If the person has not been physically present, an application’s chance of approval has depended on which of these approaches is adopted by the deciding citizenship judge. Lately, there has been a clear tendency of citizenship judges to adopt the strict approach.

In addition, until relatively recently there was an unwritten administrative practice according to which applicants who had been in Canada for 1,000 days (instead of 1,095 days) during the prescribed four-year period would be accepted. Also, there was no need to provide proof of presence in Canada. The citizenship judge could investigate further when he or she suspected that the application contained misrepresentations.
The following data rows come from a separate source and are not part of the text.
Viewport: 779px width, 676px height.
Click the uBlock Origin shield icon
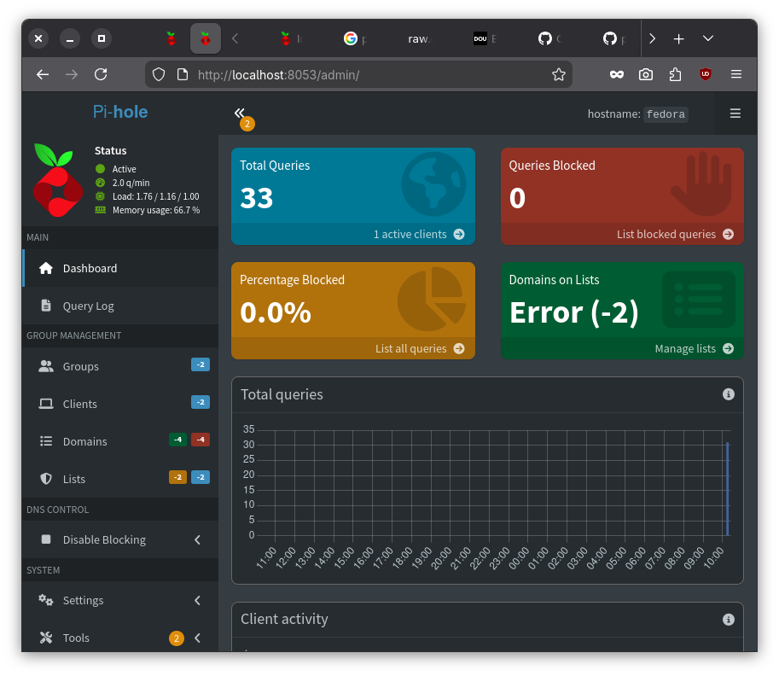click(705, 75)
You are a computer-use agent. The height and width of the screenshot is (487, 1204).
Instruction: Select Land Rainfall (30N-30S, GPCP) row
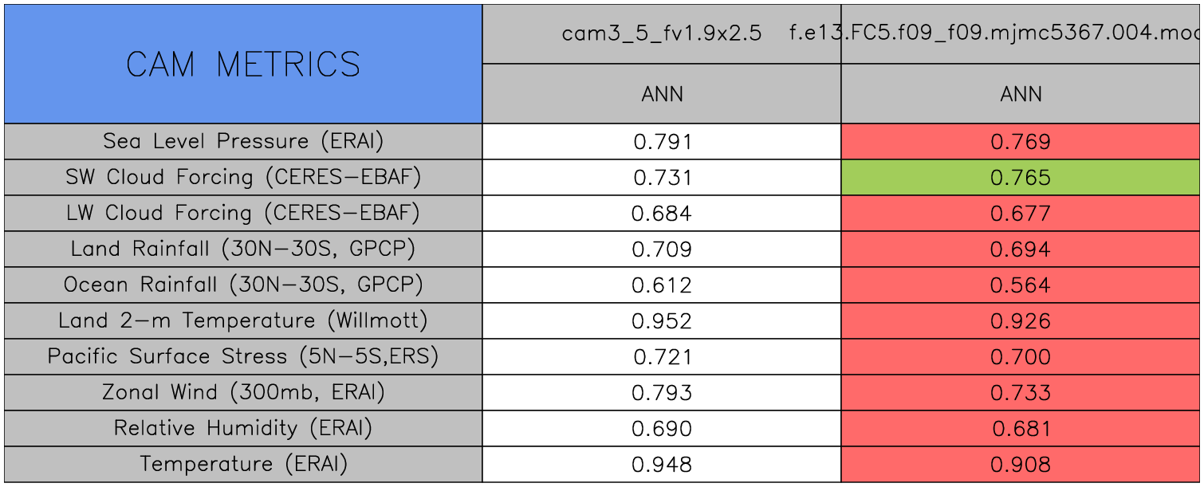click(x=243, y=249)
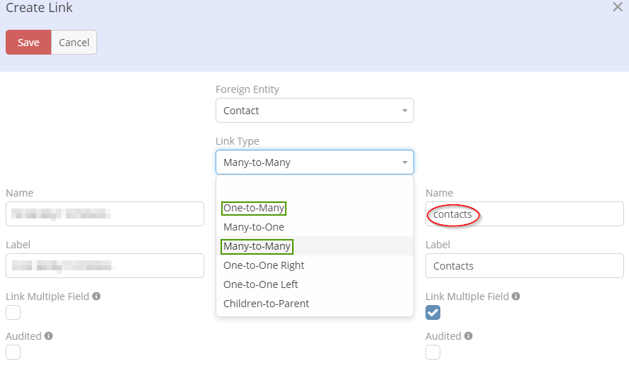Show info for right Link Multiple Field

tap(516, 296)
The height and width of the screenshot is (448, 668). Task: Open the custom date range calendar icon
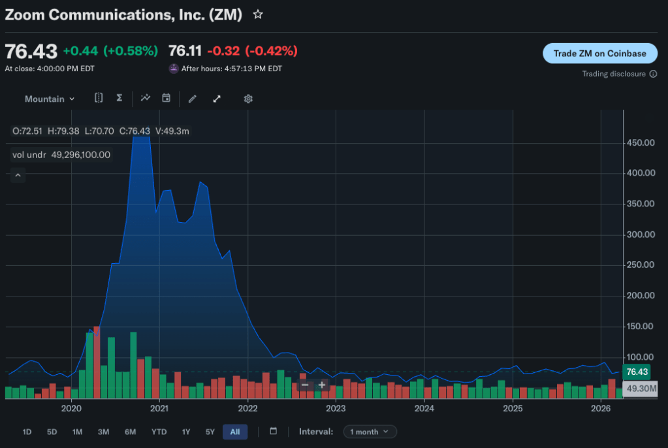[273, 431]
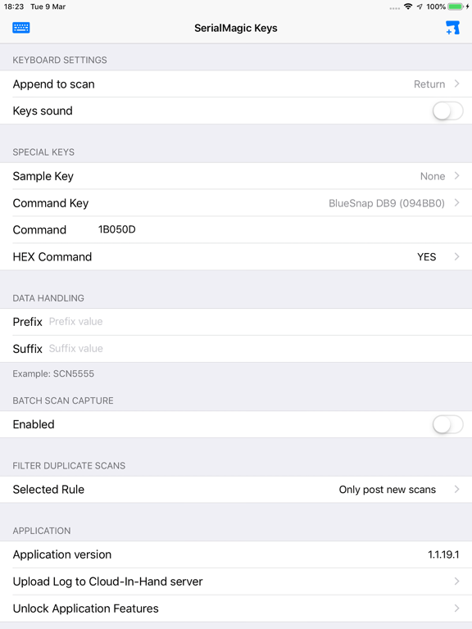Choose a Command Key device
Image resolution: width=472 pixels, height=629 pixels.
[x=236, y=203]
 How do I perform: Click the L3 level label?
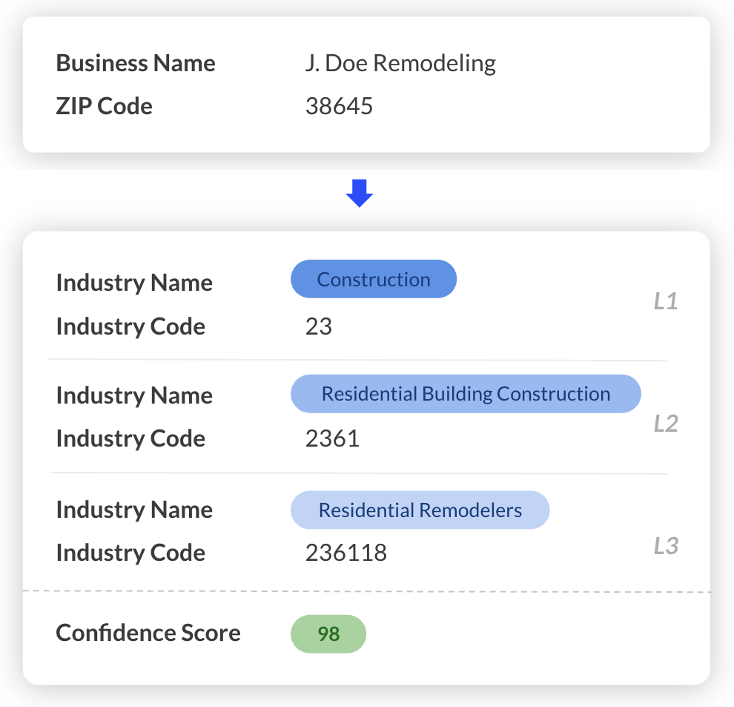tap(665, 547)
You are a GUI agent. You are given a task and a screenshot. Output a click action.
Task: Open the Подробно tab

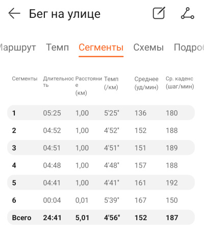point(189,48)
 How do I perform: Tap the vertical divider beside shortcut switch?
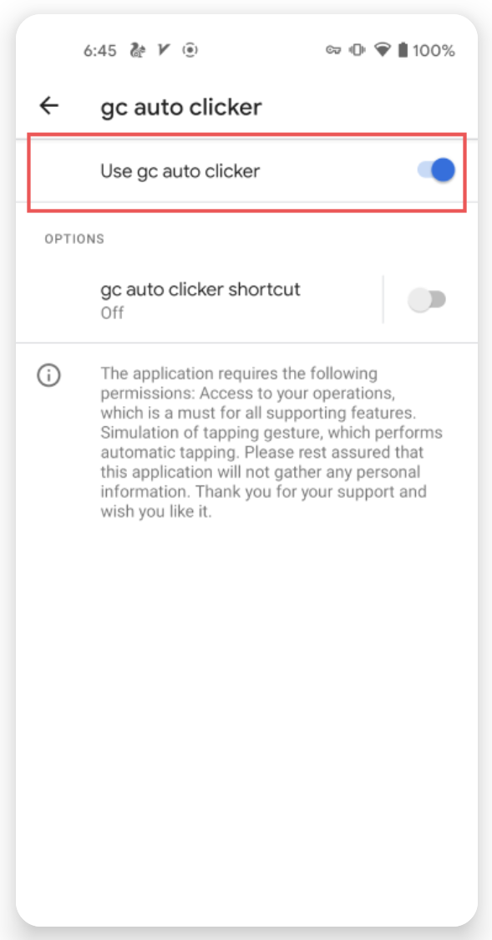coord(383,299)
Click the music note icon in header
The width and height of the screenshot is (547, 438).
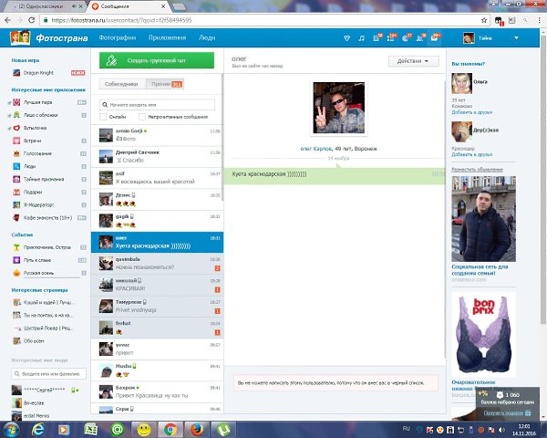[x=362, y=38]
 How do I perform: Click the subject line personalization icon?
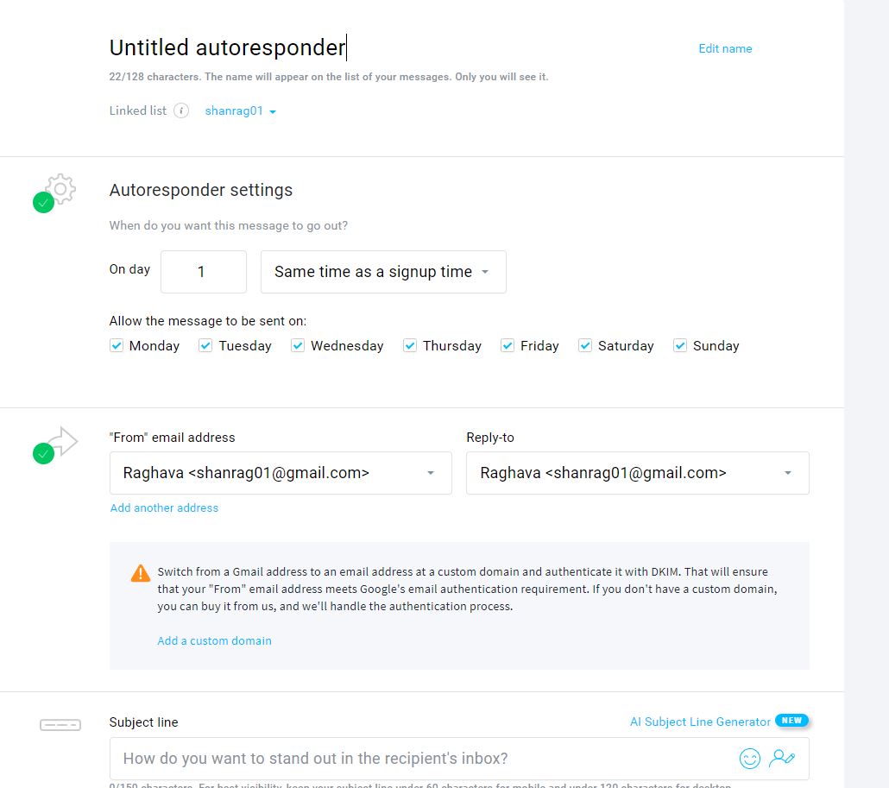pos(782,759)
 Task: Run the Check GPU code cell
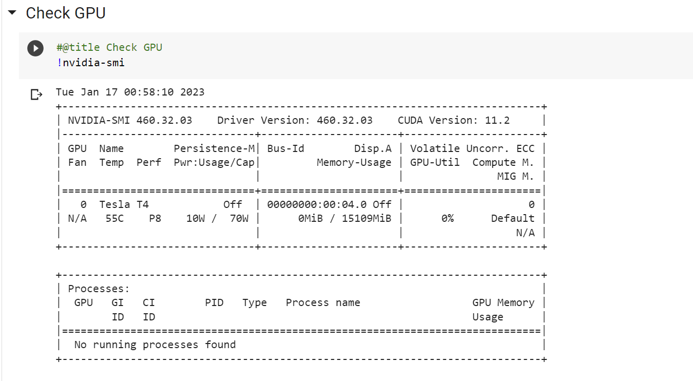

But, by and large, the citizenship procedure required much less paper work than an application for permanent residence.

Unfortunately, as a result of abuses by unscrupulous candidates who wanted a Canadian passport without making any contribution to Canadian society, there is now a hardening of the way the rules are administered. Nowadays, a very high proportion of applicants receive from CIC the “residence questionnaire” which requests all kinds of information and supporting documents concerning life in Canada since the applicant’s arrival (and not only the last four years). The unwritten rule of one thousand days is no longer applied. Any applicant who has been in Canada for less than 1,095 days will go through the residence questionnaire scrutiny.

The result is that the chances of success of a citizenship application submitted by a person who has not physically been in Canada for the necessary number of days (even if his life has been centered in Canada) have become very low. Those permanent residents who intend to apply for citizenship and who constantly travel out of Canada for business purposes should keep proof of all their trips abroad (and proof of presence in Canada). They will most likely be required to fully document their presence in Canada.